Monthly Archives: April 2015

let_go_balloon

Why Mastering Detachment Is Good For The Soul


“Don’t cling to things because everything is impermanent.” 

― Mitch Albom

Creation is such a marvelous thing. Especially when it comes to human nature and all that becomes of our lives. Everyone in life, regardless of good or bad intentions, misguidances, pain, happiness, confusion, history, present, or future, we can all count on one thing… Love, belonging, and seeing things go. Many of us from birth experience someone caring for us without us doing anything in return. We grow and we are loved. As time passes, we learn independence; what it means to do things for ourselves, surviving a physical life, like all forms of life, which will seize to exist one day. 

Life as we discover, is about connecting and relating to other people, animals, and even material things. We relate to others like us, discover who we are and what interests us, and we grow apart, change environments, switch careers, fall out of love, and witness people passing away. Life is a feeling process that can become confusing and hurtful but also full of happiness and excitement with each transition. 

When becoming so connected to our creation and learning to be in love with our relationships with people in the world or the good emotions we feel, how do we disconnect? And more importantly, how do we get used to being okay with disconnecting?

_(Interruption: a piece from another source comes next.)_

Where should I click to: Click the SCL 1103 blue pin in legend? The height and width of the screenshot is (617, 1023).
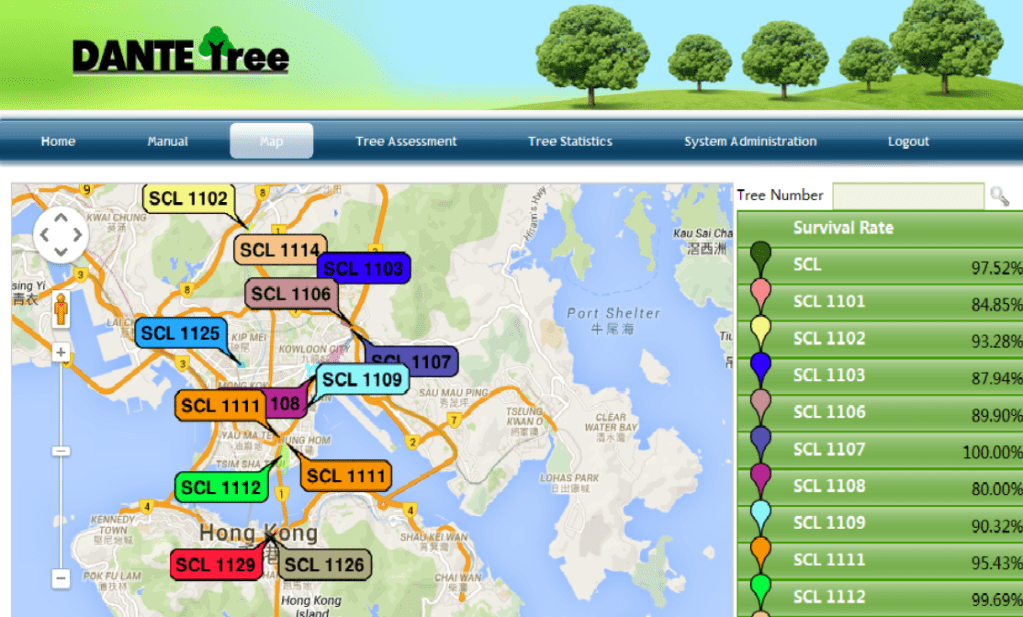coord(760,368)
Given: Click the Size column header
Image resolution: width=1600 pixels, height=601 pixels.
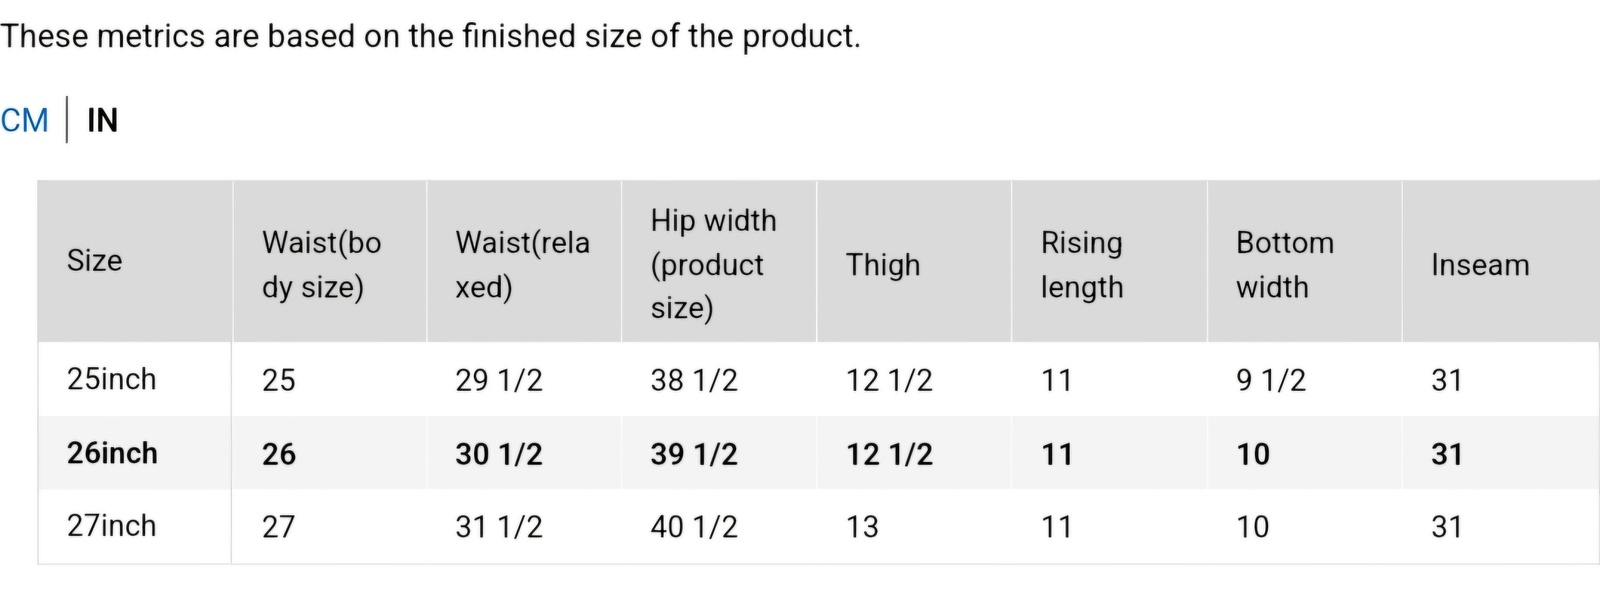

Here are some ways to learn how to detach. Practice makes the master. 

1. Confidence: What helps me worry less about what I think I may have lost, (whether it be a job opportunity or a companion), I remind myself that the Universe is working in my favor, that everything is okay, and that everything I have asked for, whatever my intentions are, I will be receiving all great things. No matter what happens, I know that my life is continuously be set up for better experiences, ones that I never even fathomed. 

2. Expect Nothing: One of the trickiest most common emotions in attachment are expectations. We expect things to be a certain way with others as well as ourselves. We put pressure and get emotionally attached to outcomes when expecting things to play out a certain way. We must LET GO OF ALL OUR EXPECTATIONS. Love has no expectations. Love just exists with no conditions and respects all circumstances. If you remind yourself this while loving yourself, this will be the second step to allowing things to play out the way they need to while maintaining peace within yourself. 

3. Let Go Of Control: Most people who are assertive have a need to know what is going to happen and how. This is why intuitive and clairvoyant physics have successful businesses. People want to know what is happening and what will happen. Breathe deeply, remember that everything is beautiful and good and if it hurts or is frustrating now, it will only be so temporarily. Not everything is under our control and that is okay. Don’t carry that burden. 

4. Understanding Life and The Universe: We all know one thing for sure, we don’t know everything and new things are discovered everyday. The ocean is too deep to explore, there are billions of life forms we have yet discovered, we are made of the same components of stars, and we live in the Milkyway Galaxy which is a small part of the Multi Universe in which we exist. Wow, who is to say that once our body gives up, our soul does also? Death perhaps isn’t what we think, and maybe nothing really is. Heaven or Hell, may very well be in the mind. There is something about believing in souls regenerating without the physical body that is calming. Losing people you love or seeing people pass away is always a sad and painful process. We naturally miss things we no longer have. That is because we are creatures of habit. Once you learn to adapt and remember all of the joy in all things and know it is not truly the end, it eases us into detaching. 

5. Don’t Hold Onto Conflict: Loving ourselves without constant judgment is always something to practice. People go through hard times and in turn, find it difficult to communicate respectfully. There is no need to think everything is about you. Take it easy on everyone including yourself. Mistakes are common, and not everyday will be a perfectly happy one. The more you let negative feelings and thoughts go, the easier it will become. Be accountable for your mistakes, love yourself and know that you are growing continuously, and don’t allow the actions or words of others make you feel less than amazing. 

Practice peace as often as you can. Everything is temporary which can bring both happy and sad emotions. Life is a constant journey and out of it flows a lot of beautiful and exciting things. Life is truly what we make it. So remember to let go often and choose to smile. Love yourself and others.